Entries taken from a collection
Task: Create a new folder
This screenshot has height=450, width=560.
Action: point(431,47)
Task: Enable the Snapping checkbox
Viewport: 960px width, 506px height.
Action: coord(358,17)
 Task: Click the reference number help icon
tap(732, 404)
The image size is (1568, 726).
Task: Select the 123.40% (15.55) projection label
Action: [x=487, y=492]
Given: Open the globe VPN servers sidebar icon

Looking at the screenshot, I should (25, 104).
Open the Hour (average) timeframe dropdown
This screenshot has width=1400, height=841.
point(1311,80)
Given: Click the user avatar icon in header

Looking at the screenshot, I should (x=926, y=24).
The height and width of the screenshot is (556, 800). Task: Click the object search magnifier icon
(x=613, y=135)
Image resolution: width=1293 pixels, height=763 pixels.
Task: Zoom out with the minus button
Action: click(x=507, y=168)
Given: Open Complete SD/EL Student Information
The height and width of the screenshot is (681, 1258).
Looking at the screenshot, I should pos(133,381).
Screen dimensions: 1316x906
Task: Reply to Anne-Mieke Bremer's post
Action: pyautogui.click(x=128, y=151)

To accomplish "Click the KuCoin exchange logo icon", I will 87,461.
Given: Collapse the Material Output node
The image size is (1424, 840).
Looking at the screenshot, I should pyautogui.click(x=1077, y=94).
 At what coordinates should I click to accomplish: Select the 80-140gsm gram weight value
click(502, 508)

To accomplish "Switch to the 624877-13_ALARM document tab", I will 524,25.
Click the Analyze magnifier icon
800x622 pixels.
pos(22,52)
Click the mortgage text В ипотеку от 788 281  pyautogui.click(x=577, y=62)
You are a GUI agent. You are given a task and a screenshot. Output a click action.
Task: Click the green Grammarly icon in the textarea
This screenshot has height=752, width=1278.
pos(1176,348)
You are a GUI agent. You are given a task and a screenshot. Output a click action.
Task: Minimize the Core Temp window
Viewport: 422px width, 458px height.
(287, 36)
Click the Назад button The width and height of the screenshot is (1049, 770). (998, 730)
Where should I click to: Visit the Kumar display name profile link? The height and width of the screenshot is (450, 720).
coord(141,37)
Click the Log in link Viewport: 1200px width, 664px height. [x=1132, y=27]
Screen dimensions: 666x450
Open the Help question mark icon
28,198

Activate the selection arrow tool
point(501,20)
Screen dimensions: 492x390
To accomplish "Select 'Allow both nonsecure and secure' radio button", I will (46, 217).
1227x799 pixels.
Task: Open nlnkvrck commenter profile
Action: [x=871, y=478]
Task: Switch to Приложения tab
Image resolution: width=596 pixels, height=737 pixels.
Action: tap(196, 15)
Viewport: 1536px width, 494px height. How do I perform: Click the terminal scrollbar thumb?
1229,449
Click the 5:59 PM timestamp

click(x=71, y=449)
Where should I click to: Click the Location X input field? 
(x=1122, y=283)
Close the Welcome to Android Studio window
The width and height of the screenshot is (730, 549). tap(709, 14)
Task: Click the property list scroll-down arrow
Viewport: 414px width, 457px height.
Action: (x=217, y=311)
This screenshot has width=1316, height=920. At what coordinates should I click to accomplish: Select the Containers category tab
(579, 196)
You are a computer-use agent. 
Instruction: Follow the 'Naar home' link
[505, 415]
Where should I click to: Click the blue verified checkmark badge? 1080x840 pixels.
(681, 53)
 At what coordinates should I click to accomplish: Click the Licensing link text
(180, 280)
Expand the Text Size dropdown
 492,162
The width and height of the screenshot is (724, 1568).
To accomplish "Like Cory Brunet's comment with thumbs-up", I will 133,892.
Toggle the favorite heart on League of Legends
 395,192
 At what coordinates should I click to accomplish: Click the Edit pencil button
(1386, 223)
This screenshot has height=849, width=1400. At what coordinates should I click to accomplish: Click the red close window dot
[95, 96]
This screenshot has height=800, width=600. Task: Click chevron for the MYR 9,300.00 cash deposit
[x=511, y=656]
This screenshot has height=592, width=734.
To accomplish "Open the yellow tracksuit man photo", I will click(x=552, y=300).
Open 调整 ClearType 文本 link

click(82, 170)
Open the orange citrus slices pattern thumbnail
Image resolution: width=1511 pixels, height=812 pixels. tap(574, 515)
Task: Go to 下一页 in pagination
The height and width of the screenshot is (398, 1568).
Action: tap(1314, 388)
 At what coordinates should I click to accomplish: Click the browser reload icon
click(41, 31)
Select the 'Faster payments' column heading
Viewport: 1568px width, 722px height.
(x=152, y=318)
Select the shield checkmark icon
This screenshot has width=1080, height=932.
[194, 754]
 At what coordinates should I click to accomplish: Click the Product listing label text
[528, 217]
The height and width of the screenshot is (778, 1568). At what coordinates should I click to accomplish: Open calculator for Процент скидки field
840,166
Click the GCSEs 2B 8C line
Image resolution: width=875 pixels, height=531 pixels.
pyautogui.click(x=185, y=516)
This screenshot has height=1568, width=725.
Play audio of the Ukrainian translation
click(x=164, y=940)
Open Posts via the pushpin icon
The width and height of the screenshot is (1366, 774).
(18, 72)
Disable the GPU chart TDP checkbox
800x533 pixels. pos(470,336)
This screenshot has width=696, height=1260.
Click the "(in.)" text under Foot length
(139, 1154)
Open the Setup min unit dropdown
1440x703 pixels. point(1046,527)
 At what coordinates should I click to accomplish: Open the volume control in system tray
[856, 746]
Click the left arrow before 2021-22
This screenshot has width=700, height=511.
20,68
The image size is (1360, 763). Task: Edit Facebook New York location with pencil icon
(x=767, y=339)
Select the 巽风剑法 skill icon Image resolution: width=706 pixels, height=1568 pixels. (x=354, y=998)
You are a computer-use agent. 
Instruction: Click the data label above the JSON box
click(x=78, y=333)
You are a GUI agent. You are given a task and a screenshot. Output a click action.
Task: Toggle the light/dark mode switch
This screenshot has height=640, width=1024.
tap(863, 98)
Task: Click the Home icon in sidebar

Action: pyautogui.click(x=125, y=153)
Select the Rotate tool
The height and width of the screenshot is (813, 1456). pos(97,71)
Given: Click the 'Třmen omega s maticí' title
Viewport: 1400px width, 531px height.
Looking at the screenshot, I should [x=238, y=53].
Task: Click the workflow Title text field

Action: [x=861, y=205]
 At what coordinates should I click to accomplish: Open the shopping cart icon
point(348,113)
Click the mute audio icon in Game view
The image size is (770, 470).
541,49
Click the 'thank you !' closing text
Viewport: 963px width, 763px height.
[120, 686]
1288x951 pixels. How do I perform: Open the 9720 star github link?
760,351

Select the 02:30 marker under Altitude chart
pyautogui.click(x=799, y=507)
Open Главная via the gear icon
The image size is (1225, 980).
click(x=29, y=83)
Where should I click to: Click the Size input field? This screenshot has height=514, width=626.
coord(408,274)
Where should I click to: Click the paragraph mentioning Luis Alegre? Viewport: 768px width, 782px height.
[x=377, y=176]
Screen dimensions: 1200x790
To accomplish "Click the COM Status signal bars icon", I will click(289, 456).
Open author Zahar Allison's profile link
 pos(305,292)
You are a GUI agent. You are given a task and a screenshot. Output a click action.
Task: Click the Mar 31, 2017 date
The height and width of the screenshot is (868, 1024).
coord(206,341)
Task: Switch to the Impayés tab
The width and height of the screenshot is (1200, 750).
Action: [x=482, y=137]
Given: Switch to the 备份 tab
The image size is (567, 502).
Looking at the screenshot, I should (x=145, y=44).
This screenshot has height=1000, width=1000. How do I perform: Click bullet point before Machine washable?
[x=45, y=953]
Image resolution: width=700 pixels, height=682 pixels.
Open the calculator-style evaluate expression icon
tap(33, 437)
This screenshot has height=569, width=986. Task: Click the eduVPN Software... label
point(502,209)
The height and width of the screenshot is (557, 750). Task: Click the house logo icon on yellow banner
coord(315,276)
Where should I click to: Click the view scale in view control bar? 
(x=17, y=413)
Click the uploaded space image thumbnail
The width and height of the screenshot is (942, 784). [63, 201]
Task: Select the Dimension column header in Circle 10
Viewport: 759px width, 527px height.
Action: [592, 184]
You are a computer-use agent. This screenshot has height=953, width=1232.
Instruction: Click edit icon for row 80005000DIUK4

Your assignment: Nothing beyond the line containing "Open the Hour (average) timeframe dropdown" is to be output; the lines above, from the first one onward to that line, are to be transcribed exactly.

Result of the exercise:
Task: Create a new folder
This screenshot has height=450, width=560.
Action: point(431,47)
Task: Enable the Snapping checkbox
Viewport: 960px width, 506px height.
Action: coord(358,17)
 Task: Click the reference number help icon
tap(732, 404)
The image size is (1568, 726).
Task: Select the 123.40% (15.55) projection label
Action: [x=487, y=492]
Given: Open the globe VPN servers sidebar icon

Looking at the screenshot, I should (25, 104).
Open the Hour (average) timeframe dropdown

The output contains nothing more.